Exercise goal:
A single number is expected: the count of lines below where the word "arrow" occurs.

--- Data section ---

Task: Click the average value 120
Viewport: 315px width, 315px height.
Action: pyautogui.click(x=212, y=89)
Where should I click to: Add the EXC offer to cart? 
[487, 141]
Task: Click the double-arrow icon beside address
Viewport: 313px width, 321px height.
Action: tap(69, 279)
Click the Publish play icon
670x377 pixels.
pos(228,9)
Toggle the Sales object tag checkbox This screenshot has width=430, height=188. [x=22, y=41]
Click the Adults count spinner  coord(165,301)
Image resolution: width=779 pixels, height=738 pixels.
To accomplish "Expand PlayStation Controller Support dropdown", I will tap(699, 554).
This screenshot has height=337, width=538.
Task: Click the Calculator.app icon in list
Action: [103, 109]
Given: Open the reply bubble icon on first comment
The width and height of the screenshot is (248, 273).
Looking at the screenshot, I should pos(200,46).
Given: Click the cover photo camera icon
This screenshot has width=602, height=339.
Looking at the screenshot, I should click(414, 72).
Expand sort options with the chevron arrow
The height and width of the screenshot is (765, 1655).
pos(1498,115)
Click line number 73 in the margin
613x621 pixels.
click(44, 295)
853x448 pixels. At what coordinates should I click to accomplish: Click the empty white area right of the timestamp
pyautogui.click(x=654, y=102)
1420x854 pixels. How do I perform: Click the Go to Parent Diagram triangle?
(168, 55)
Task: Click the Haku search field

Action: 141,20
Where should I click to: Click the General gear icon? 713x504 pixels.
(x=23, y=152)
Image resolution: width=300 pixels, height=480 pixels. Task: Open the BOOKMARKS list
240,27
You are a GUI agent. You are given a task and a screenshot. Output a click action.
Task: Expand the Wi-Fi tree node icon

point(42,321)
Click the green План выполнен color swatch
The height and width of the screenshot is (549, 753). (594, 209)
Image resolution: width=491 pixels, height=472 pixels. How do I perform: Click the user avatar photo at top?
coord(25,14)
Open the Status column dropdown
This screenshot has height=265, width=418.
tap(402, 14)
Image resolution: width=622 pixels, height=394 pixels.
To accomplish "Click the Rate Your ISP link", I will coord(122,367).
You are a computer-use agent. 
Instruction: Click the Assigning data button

---

Output for this exercise:
2